551 - Improving Code Status Orders through Provider Awareness and Education for Children with Medical Complexities
Saturday, April 26, 2025
2:30pm – 4:45pm HST
Publication Number: 551.5333
Jasmine Parker, Cincinnati Children's Hospital Medical Center, Cincinnati, OH, United States; James Bowen, Cincinnati Children's Hospital Medical Center, Cincinnati, OH, United States; Rachel Peterson, Cincinnati Children's Hospital Medical Center, Cincinnati, OH, United States; Laura Brower, Cincinnati Children’s Hospital Medical Center, Cincinnati, OH, United States
Clinical Research Professional Cincinnati Children's Hospital Medical Center Cincinnati, Ohio, United States
Background: Inaccurate code status orders (CSO) may result in children with medical complexity (CMC) receiving interventions incongruent with family wishes during emergent situations. CMC are at risk of high morbidity and mortality. Despite this, code status orders (CSO) were rarely placed during CMC admissions. Objective: Using quality improvement methods, we sought to increase timely placement of CSOs for CMC admitted to the inpatient complex care hospital medicine service within 72 hours from approximately 5 % to 80% within six months. Design/Methods: Our team designed a process map and used key drivers (Figure 1) to develop multiple Plan-Do-Study-Act cycles to improve timely CSO placement for CMC admitted to the hospital. Interventions targeted provider education on CSO, created a shared understanding of the importance of having code status discussions, and increased opportunities for providers to have these discussions. Our process measure, evaluated on a P-chart, was the percentage of CMC (grouped by five patients) who received a CSO within 72 hours of admission. Established rules were used to differentiate between common and special cause variation. The outcome measure was placement of an active CSO at the time of clinical deterioration (i.e. medical response team activation). The balancing measure was the rate of palliative care consultations. Outcome and balancing measures were evaluated pre-and post-intervention via chi-squared tests. Stakeholders (families, clinicians) were routinely engaged to obtain short term focused feedback on our interventions. Results: Our interventions led to timely CSOs increasing from an average of 5% to 62% over eight months. The first shift to 40% came after disseminating education on performing code status. A second shift occurred after integrating CSO discussions into daily pre-rounds huddles. Patients with an active CSO at the time of clinical deterioration increased from 9% to 44% (p=0.04). Palliative care consultation rates remained relatively stable, increasing from 1% to 5% (p=0.16), post interventions. Feedback on our interventions were positive; clinicians noted hesitance in performing code status discussions via phone, which was the primary driver of “missed” CSO.
Conclusion(s): Integrating provider education and improving shared understanding of code status order placement led to increased code status discussions for families of CMC. Future interventions will target families unable to be at bedside.

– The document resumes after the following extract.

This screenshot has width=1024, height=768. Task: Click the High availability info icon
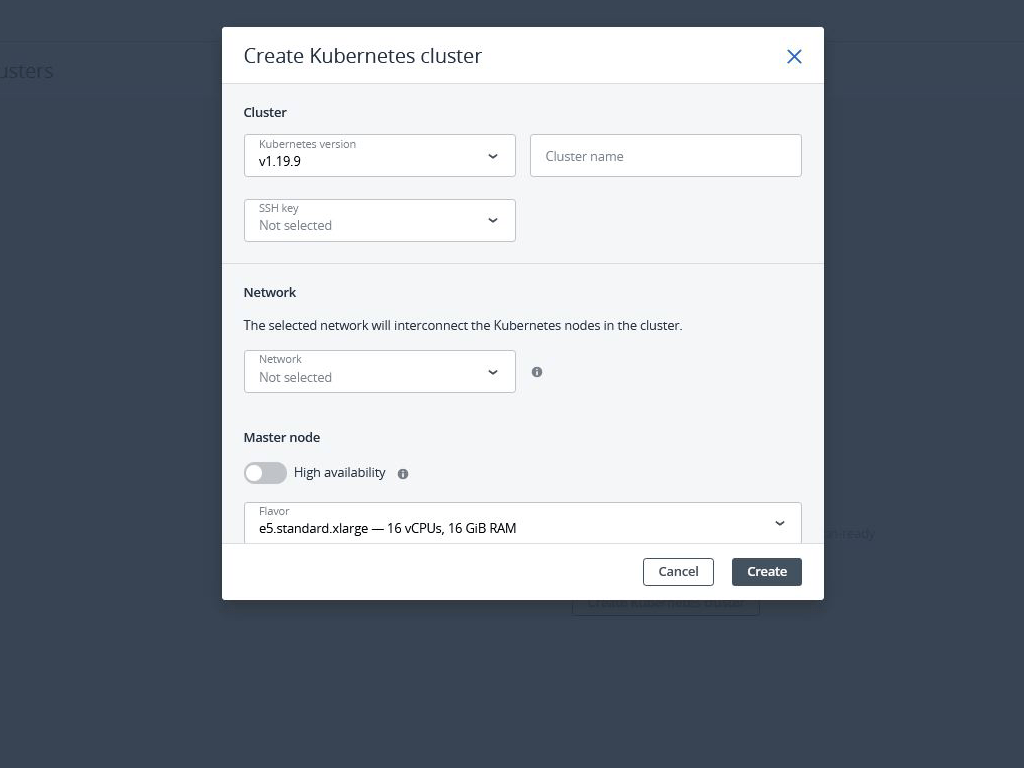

Future work will include the spread of these interventions to other clinical environments such as the intensive care unit.
Figure 1. Key Driver Diagram illustrating the intervention implemented during February 2024 through September 2024
Figure 2. P-chart revealing the percentage of patients admitted to the Inpatient complex care team (CCT) for over 24 hours for which a timely code status order was placed. Data points include patients cohorted by five.